Schneider is a climate scientist who helms the Climate Modeling Alliance (CliMA), which is leveraging recent advances in the computational and data sciences to develop a wholly new climate model. He reached out to longtime acquaintance Jeffrey Shaman of Columbia University. Shaman's research on how climate change affects the spread of infectious diseases led Shaman to an interest in epidemiology and the adaptation of similar weather-forecasting methods for disease modeling on the community level.

"Over the last decade, the field of infectious-disease modeling, and forecasting in particular, has exploded. Many disease-forecasting approaches leverage ensemble and inference methods commonly used in weather prediction," says Shaman, co-author of the PLOS Computational Biology paper.

The team had two key challenges: adapting weather-prediction methods for this purpose and developing a realistic test bed to gauge how well it works.

"Conceptually it is a very appealing idea, as methods to forecast weather have been so effective in predicting the chaotic atmosphere, a famously challenging task," says Caltech research scientist Oliver Dunbar. "But there is no direct translation. An epidemic-forecasting app has very little data to work with and only on a partial population of users. We fortunately found success by coupling this sparse data with the latest smart-device technologies and a mathematical viral spreading model."

To test it, the team turned to Lucas Böttcher of the Frankfurt School of Finance and Management in Germany. Böttcher built a computer model of an imaginary city—a downscaled and idealized version of New York City—with 100,000 "nodes," or fictional people, and then studied how well the adapted weather-forecasting methods predicted the spread of a disease through the population.

The results were encouraging: in the simulations, the model identified up to twice as many potential exposures than would be caught by traditional contact tracing or exposure-notification apps when both use the same data. 

"The methods developed in our study are relevant not only in the context of infectious disease management, but they also open up new ways of combining observation data with high-dimensional mechanistic models arising in computational biology," says Böttcher, co-author of the PLOS Computational Biology paper.
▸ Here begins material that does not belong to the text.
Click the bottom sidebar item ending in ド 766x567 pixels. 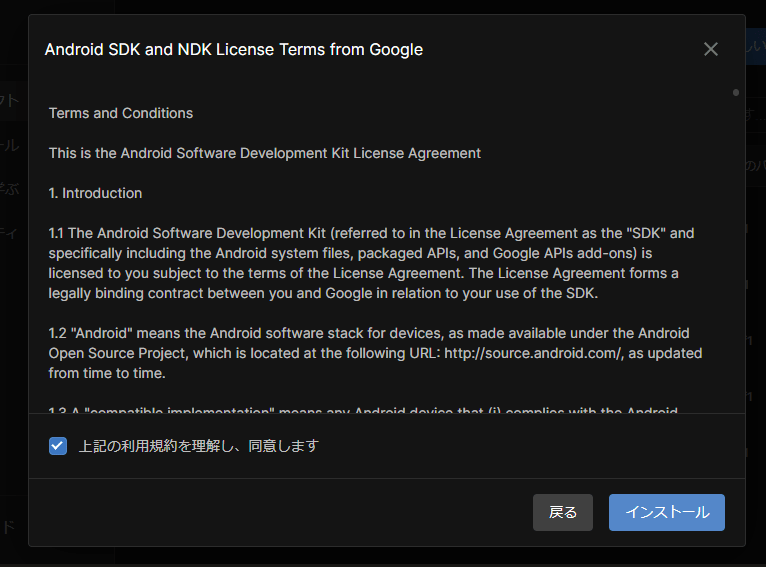(12, 527)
Despite these promising results, the implementation of this technology in the real world requires suitable levels of smart-device users, and effective testing campaigns to make the risk-assessment software work for managing and controlling epidemics. If approximately 75 percent of a given population provide relevant information (for example, whether they have tested positive for a disease) and self-isolate when they may have been exposed, the risk-assessment software is accurate enough to manage and control the COVID epidemic throughout the entire population. And yet, as is evident by COVID-19 vaccination rates, buy-in by such a large fraction of the population is difficult to achieve. 
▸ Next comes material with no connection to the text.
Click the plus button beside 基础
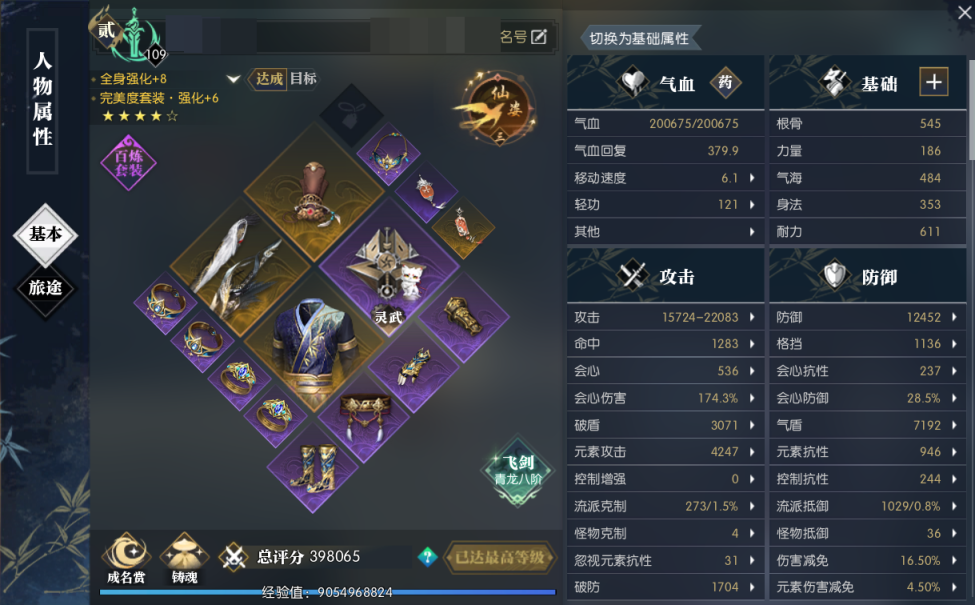Screen dimensions: 975x605 point(934,82)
Nevertheless, a promising scenario is a deployment by smaller community user bases—for example, the population of a college campus—that can readily provide the software with more than enough data to provide accurate risk assessments that will locally reduce the spread of disease.
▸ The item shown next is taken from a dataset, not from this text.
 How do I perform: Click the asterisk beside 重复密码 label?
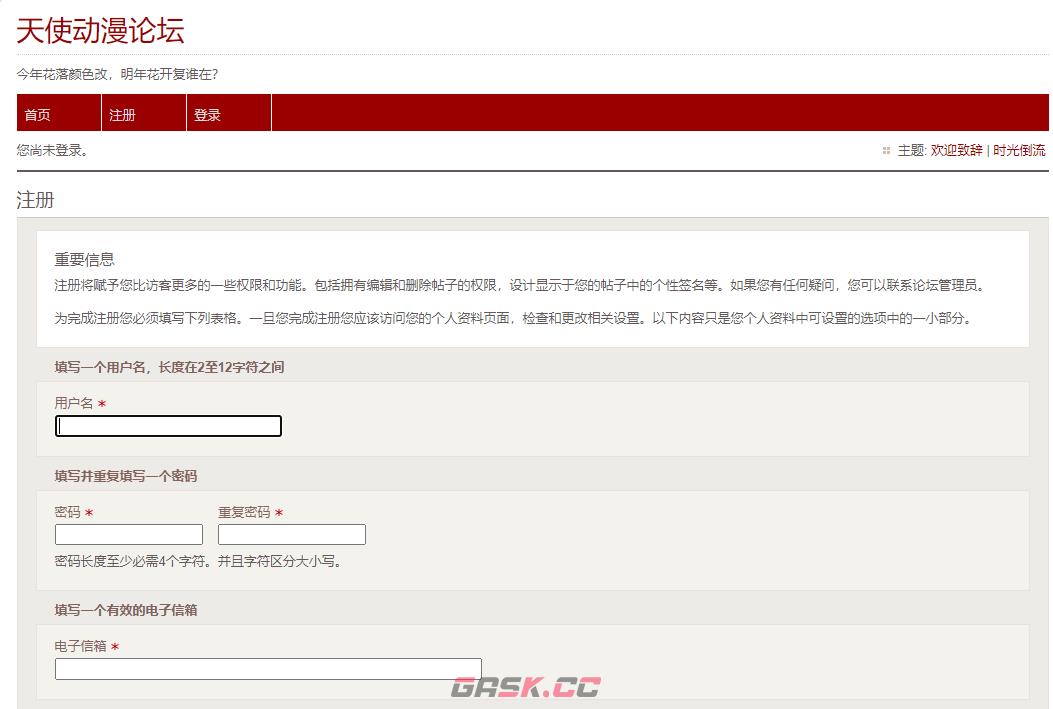click(279, 512)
"The challenge in making this system a reality is managing privacy concerns, for example, about transferring data about close contacts to a central data-processing facility," Schneider says. "That being said, only anonymized information is needed. Location information is already routinely collected for commercial use, and we envision ways to harden the system against exploitation by bad actors."

Other co-authors of the PLOS Computational Biology paper include Caltech research scientist Jinlong Wu and graduate student Dmitry Burov as well as former Caltech postdoc Alfredo Garbuno-Iñigo of Instituto Tecnológico Autónomo de México; Gregory Wagner and Raffaele Ferrari of MIT (all members of CliMA); and Sen Pei of Columbia University. This research was supported by Eric and Wendy Schmidt and Schmidt Futures; the Swiss National Science Foundation; the National Institutes of Health; the Army Research Office; the National Science Foundation; the National Institute of Allergy and Infectious Diseases; and the Morris-Singer Foundation.